> GIVEN DATA
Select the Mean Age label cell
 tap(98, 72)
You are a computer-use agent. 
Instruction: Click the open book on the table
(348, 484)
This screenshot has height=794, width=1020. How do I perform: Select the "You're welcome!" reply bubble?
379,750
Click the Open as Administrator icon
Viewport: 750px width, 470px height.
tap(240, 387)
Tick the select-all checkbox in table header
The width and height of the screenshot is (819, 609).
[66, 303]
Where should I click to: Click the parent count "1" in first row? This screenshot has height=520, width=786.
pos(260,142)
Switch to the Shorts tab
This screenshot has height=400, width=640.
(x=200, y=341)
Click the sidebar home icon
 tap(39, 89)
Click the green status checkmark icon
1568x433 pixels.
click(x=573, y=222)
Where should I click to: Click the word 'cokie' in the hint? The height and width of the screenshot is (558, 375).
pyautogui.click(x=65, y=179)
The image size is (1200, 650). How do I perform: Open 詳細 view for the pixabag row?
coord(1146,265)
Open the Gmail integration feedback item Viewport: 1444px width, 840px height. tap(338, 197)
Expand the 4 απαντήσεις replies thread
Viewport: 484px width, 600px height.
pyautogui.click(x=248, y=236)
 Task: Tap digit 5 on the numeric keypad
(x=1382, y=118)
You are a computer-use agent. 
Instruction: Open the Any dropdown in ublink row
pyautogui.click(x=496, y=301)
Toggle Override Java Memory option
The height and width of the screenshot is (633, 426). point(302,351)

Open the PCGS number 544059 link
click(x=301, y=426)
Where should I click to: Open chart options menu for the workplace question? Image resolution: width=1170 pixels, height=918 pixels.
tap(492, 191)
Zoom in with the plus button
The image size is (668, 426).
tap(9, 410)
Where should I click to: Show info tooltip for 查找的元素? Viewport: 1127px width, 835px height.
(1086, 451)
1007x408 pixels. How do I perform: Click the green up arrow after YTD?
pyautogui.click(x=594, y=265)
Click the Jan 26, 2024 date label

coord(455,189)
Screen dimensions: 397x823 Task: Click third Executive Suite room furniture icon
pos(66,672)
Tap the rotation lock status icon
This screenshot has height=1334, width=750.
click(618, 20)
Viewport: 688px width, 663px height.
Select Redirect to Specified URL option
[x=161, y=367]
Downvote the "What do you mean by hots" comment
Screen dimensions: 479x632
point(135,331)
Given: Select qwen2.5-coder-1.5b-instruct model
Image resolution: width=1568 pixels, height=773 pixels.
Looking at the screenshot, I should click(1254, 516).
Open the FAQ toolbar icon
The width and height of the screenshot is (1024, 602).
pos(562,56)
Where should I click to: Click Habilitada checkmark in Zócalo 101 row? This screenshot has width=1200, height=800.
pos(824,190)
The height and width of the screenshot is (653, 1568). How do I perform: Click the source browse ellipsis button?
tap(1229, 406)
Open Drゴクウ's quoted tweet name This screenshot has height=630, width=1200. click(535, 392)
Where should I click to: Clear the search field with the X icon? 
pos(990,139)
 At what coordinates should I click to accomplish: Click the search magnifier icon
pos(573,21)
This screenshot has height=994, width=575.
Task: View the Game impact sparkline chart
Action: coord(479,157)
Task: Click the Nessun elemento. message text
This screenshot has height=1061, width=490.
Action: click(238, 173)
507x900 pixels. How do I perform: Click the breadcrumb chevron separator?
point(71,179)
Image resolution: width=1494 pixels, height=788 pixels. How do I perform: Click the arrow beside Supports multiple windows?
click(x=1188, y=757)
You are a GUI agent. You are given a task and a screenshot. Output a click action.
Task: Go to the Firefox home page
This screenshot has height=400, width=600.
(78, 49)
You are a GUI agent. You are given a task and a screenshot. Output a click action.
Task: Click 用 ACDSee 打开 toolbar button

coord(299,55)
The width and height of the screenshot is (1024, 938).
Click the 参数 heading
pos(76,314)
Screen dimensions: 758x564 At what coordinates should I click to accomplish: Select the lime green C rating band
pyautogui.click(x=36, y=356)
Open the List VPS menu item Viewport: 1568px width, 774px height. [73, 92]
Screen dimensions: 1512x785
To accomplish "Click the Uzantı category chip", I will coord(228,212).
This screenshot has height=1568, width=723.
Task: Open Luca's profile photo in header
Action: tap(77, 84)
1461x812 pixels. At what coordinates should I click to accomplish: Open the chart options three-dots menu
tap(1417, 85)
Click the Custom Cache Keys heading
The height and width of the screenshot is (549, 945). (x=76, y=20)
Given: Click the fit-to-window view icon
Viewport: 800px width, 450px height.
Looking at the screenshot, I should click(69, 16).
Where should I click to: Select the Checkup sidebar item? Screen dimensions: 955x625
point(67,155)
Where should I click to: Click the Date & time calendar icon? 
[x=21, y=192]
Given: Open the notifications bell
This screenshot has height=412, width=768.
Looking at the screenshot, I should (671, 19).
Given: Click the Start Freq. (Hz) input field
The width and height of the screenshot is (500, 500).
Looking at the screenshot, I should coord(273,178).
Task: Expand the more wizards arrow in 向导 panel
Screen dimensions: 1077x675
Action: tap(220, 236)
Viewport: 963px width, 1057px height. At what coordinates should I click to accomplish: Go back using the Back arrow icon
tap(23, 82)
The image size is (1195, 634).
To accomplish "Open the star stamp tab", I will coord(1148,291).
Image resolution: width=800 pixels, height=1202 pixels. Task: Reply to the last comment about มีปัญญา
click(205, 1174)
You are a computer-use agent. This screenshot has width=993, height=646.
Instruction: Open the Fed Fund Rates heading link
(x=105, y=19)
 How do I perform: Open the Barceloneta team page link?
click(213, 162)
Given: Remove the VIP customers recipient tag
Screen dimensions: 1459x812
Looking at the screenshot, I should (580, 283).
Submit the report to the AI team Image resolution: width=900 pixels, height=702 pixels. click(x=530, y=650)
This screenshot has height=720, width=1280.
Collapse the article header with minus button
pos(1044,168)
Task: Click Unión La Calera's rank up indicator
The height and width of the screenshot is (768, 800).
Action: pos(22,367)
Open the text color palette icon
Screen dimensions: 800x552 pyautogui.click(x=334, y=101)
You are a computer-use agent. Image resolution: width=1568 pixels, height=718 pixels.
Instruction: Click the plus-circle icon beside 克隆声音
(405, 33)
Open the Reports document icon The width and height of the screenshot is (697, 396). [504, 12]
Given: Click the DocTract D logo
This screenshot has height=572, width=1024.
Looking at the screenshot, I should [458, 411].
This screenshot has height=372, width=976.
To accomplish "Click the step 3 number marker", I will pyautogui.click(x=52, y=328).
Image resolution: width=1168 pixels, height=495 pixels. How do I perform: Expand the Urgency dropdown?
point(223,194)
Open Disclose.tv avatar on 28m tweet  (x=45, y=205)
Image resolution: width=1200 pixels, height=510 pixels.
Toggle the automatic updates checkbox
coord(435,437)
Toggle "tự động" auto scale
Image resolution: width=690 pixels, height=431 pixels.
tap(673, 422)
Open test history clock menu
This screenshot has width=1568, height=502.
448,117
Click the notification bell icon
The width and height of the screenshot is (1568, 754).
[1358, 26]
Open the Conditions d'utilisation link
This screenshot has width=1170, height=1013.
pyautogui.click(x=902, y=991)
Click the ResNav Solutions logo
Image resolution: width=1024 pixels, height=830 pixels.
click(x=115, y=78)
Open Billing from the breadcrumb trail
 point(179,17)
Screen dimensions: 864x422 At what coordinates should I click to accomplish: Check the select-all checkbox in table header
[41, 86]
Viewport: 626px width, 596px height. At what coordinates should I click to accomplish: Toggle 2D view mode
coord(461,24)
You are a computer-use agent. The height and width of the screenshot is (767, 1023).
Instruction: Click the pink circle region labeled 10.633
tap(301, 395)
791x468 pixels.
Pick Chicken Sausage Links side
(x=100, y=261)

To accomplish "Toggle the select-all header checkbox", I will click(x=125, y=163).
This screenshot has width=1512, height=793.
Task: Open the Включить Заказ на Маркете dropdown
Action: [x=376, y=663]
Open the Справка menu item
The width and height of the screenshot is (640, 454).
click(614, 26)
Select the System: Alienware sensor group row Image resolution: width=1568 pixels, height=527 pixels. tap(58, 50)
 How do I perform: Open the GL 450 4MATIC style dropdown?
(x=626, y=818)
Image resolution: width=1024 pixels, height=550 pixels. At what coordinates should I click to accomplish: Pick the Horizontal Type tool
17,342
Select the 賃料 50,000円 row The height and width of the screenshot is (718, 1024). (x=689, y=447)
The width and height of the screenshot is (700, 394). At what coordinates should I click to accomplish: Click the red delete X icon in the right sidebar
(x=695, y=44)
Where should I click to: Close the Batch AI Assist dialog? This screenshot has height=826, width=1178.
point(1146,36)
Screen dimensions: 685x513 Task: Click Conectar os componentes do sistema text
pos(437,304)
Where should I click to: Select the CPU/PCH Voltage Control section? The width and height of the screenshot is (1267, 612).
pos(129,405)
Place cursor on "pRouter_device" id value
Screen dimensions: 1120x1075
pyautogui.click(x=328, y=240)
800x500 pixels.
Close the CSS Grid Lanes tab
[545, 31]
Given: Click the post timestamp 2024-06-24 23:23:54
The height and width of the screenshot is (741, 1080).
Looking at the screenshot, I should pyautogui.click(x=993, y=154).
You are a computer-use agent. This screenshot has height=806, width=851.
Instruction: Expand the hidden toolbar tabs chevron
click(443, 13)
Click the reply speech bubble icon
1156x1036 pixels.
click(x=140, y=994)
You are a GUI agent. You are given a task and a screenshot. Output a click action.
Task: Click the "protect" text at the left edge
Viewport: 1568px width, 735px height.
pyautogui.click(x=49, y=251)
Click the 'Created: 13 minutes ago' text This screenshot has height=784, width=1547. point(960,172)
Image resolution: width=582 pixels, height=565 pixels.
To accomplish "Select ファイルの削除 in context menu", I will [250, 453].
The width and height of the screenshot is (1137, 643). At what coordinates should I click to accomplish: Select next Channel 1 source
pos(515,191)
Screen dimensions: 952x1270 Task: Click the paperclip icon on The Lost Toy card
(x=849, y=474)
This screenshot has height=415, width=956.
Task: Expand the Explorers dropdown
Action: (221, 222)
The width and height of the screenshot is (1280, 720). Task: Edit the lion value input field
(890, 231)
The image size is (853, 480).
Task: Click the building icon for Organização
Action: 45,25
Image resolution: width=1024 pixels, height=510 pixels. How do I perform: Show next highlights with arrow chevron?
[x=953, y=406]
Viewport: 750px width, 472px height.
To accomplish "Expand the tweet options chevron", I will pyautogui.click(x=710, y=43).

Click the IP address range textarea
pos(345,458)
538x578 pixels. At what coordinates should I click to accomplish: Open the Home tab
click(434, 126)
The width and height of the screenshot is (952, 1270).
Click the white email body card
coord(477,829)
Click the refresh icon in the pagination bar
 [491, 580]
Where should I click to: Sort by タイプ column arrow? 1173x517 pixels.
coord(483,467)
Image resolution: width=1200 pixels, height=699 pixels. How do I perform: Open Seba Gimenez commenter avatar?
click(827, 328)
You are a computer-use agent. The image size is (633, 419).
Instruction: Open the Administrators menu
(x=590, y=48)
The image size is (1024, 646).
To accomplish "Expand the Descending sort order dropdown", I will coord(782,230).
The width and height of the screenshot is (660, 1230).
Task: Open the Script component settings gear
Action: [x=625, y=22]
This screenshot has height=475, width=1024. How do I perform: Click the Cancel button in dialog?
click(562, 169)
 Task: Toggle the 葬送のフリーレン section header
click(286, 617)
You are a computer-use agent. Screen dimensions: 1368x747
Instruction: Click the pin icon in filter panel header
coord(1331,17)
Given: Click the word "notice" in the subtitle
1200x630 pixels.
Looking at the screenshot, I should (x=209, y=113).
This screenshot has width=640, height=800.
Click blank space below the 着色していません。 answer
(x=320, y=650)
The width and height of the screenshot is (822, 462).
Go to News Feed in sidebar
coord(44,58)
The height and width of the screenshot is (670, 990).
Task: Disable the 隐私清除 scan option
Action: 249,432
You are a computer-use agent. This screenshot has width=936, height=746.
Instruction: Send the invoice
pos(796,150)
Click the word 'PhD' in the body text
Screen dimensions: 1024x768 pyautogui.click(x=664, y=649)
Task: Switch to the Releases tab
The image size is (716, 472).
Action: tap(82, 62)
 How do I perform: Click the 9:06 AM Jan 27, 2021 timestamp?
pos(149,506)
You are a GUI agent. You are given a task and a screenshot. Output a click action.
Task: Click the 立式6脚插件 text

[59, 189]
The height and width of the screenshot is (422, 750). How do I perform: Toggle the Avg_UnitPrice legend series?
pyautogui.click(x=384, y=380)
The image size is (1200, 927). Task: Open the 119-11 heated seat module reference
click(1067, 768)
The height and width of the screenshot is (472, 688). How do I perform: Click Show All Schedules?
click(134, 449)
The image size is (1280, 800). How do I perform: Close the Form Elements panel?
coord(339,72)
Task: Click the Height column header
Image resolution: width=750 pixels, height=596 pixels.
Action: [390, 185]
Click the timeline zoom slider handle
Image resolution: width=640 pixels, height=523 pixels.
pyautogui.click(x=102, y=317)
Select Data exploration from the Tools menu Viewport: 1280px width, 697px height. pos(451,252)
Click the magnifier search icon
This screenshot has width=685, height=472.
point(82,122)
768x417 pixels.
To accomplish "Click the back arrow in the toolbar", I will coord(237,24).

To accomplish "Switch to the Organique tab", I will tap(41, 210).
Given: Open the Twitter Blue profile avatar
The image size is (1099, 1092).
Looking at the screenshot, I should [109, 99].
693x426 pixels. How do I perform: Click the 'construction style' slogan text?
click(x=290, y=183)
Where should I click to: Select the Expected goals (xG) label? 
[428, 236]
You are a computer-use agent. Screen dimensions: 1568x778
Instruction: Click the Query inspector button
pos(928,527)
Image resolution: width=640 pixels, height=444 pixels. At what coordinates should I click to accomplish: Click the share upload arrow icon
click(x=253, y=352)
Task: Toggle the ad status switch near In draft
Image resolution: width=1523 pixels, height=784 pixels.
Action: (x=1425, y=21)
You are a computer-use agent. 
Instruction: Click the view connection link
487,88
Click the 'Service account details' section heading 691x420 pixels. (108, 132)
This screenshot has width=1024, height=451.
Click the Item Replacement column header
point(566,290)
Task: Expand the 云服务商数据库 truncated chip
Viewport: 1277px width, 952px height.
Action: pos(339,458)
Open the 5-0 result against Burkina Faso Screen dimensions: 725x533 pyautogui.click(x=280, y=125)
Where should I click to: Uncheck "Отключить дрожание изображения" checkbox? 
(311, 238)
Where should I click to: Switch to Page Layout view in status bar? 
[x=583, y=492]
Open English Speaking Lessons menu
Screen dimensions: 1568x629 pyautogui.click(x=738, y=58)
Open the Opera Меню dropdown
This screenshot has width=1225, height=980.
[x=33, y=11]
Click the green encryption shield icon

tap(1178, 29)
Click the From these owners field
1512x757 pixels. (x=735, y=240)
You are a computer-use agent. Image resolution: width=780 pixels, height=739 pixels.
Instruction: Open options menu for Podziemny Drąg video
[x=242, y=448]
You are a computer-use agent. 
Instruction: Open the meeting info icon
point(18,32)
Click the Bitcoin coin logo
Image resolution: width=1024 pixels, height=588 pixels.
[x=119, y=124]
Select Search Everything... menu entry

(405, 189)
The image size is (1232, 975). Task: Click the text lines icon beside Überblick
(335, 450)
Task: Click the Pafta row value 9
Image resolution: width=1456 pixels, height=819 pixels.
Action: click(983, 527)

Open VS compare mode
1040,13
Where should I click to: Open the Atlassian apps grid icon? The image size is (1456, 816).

> WHAT TO PRODUCE
Search the data for the string "bell" and copy each line where it appears.

> ANSWER SPACE
Given: Open the notifications bell
Click the notification bell icon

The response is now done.